|Matthew Henry's Concise Commentary|
3:1-6 The Israelites came to Jordan in faith, having been told that they should pass it. In the way of duty, let us proceed as far as we can, and depend on the Lord. Joshua led them. Particular notice is taken of his early rising, as afterwards upon other occasions, which shows how little he sought his own ease. Those who would bring great things to pass, must rise early. Love not sleep, lest thou come to poverty. All in public stations should always attend to the duty of their place. The people were to follow the ark. Thus must we walk after the rule of the word, and the direction of the Spirit, in everything; so shall peace be upon us as upon the Israel of God; but we must follow our ministers only as they follow Christ. All their way through the wilderness was an untrodden path, but most so this through Jordan. While we are here, we must expect and prepare to pass ways that we have not passed before; but in the path of duty we may proceed with boldness and cheerfulness. Whether we are called to suffer poverty, pain, labour, persecution, reproach, or death, we are following the Author and Finisher of our faith; nor can we set our feet in any dangerous or difficult spot, through our whole journey, but faith will there see the prints of the Redeemer's feet, who trod that very path to glory above, and bids us follow him, that where he is, we may be also. They were to sanctify themselves. Would we experience the effects of God's love and power, we must put away sin, and be careful not to grieve the Holy Spirit of God.

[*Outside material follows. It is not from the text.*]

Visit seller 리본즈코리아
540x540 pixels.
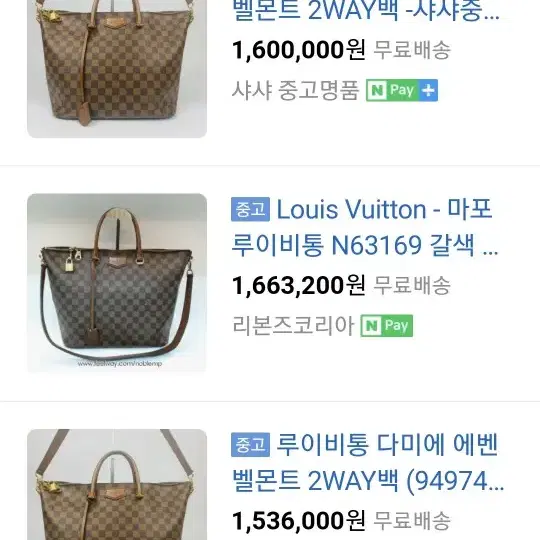point(293,325)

Verse 5. - Sanctify yourselves. The Hithpahel, which is used here, is frequently used of ceremonial purification, as in Exodus 19:22; 1 Chronicles 15:12, 14; 2 Chronicles 5:11; and especially 2 Samuel 11:4. It is also connected with purification, but ironically, in Isaiah 66:17. Tomorrow. These words were uttered while all was in preparation. We learn from ver. 7, though it is not expressly stated, that the actual crossing took place the next day. We ought, probably, to place this verse in a parenthesis, and to translate "Joshua had said," because the sanctification (see Exodus 19:10, 14) involved some definite period. Knobel, however, assumes, as usual, that there is at least a faulty arrangement here. Wonders, or rather, miracles, from פָלָא to separate, distinguish. They were, therefore, acts distinguished from the ordinary course of God's providence. We may observe that, while among the Canaanites all was terror and confusion, m the camp of Joshua all was confidence and faith. "Either successe or discomfiture begins ever at the heart. A man's inward disposition doth more than presage the event. If Satan see us once faint, he gives himselfe the day. There is no way to safety, but that our hearts be the last that shall yield" (Bp. Hall).

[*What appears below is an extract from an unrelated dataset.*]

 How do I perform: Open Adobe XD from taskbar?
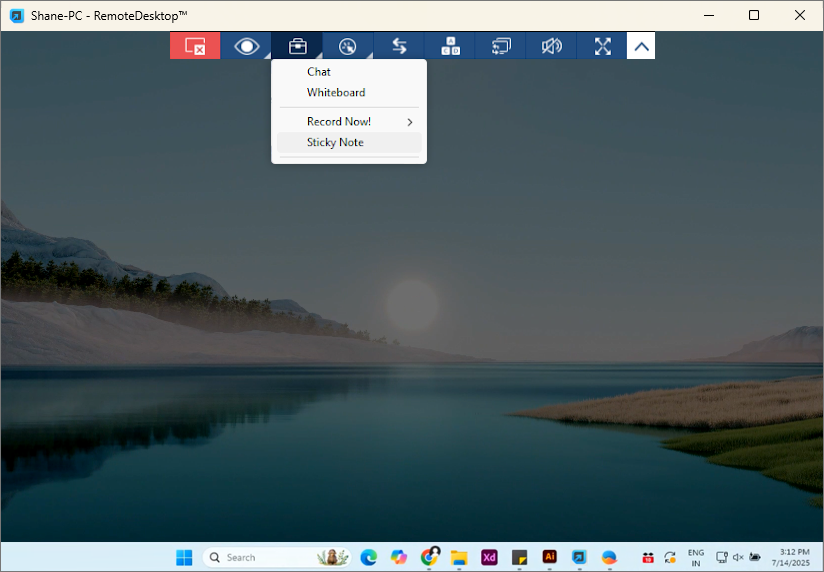tap(489, 557)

Gill's Exposition of the Entire Bible
And Joshua said unto the people,.... On the third day; and the thirtieth day of the mourning for Moses, Jarchi says, was the first of the three days, and that being the seventh day of the month, this must be the ninth, as it is most clear the morrow was the tenth:
sanctify yourselves; in a ceremonial sense, by washing their bodies and their clothes, and abstaining from their wives; and in a moral sense, by acts of religion and devotion, by prayer and meditation, and the exercise of repentance and, good works: it may denote that sanctification is necessary to our passage over Jordan, or through death to the heavenly Canaan, for without holiness no man shall see the Lord:
for tomorrow the Lord will do wonders among you: in their sight and presence, and for them, by dividing the waters of Jordan, that they might pass through it as on dry land; this, as Kimchi says, was the tenth of Nisan, as is plain from Joshua 4:19.
Jamieson-Fausset-Brown Bible Commentary
5. Joshua said unto the people—rather "had said," for as he speaks of "to-morrow," the address must have been made previous to the day of crossing, and the sanctification was in all probability the same as Moses had commanded before the giving of the law, consisting of an outward cleansing (Ex 19:10-15) preparatory to that serious and devout state of mind with which so great a manifestation should be witnessed.